Andrew Burrell, 30, was charged Thursday with multiple felonies.

He has not been apprehended. When he is arrested, he is ordered to be held on a $12,000 cash surety bond.

The Lake County Sheriff’s Department Crash Reconstruction Team responded around 11:30 p.m. on Oct. 7 to the 11500 block of Calumet Avenue, near the Dyer and Cedar Lake border.

Police concluded Burrell was driving a Pontiac Firebird at 126 miles per hour before he braked to 114 mph a second before the crash.

His Firebird allegedly swerved off the road briefly and got back on before rear-ending the Grand Marquis northbound on Calumet Avenue.

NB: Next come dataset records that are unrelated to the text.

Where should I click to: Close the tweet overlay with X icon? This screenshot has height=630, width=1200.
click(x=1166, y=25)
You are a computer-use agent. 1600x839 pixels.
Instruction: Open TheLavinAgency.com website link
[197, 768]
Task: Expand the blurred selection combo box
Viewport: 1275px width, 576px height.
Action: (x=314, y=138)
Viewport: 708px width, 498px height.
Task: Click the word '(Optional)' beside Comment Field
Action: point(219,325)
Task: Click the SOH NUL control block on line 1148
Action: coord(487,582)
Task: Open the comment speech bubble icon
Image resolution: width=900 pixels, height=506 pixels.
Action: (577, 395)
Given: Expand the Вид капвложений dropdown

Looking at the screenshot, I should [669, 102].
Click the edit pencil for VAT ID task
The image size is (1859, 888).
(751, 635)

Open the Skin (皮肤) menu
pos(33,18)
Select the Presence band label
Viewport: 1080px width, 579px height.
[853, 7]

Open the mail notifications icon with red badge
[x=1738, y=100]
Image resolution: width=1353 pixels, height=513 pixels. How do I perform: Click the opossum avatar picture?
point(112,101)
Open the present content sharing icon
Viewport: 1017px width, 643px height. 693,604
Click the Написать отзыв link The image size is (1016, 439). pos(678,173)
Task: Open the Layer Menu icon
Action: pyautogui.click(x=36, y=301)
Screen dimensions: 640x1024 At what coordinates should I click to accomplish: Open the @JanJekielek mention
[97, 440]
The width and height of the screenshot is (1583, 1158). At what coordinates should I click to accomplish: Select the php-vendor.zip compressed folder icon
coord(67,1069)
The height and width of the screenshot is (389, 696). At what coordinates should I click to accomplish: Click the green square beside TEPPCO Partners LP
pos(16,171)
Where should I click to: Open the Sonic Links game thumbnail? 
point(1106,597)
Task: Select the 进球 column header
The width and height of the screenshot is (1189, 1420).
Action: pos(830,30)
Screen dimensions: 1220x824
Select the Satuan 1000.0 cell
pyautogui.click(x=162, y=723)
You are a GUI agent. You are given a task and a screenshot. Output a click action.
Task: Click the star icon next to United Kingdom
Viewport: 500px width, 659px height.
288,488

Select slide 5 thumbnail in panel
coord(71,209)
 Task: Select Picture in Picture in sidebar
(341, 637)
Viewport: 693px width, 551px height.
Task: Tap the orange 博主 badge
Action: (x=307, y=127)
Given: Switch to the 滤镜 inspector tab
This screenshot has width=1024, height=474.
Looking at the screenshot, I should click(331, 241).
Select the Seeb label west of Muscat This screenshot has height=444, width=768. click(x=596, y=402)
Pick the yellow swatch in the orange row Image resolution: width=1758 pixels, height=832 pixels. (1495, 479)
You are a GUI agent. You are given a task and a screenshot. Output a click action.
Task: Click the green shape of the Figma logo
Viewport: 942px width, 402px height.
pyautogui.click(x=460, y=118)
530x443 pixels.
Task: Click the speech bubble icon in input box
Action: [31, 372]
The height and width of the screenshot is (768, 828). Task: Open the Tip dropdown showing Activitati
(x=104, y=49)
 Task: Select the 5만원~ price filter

His Firebird spun east; the backend hit a tree, the affidavit states. The impact blew out the Firebird’s windshield.

The Mercury Grand Marquis spun west into a ditch.

Burrell was extracted and later airlifted to Chicago. He was intubated with a “severe” head injury and internal bleeding. A warrant for a toxicology test found alcohol in his system.

The woman with him declined medical help. She later said they had just left Hunley’s Bar and Grill, 13115 Northwest Lake Shore Drive, and were headed to Crown Point or Schererville.

He “swerved the vehicle” and “they started to spin,” she said, according to court records.

The Mercury’s driver, 60, from California, his father, 94, mother, 91, and wife, 62, were all injured. They were headed back to his mother’s home in Illinois from his sister’s house nearby.

The driver turned onto Calumet and “just remembers spinning,” documents state. He had a concussion, vertigo, whiplash, back pain and PTSD. The father had injuries, including fractured vertebrae. Both the mother and wife had injuries that left them unable to walk independently after the crash.

Their civil lawyer, who contacted the cops, said the passengers’ medical records were “voluminous.”

Burrell was charged with eight felonies – four counts of causing serious bodily injury when operating a motor vehicle with an ACE of .08 or more and four counts of causing serious bodily injury when operating a vehicle while intoxicated, plus several misdemeanors.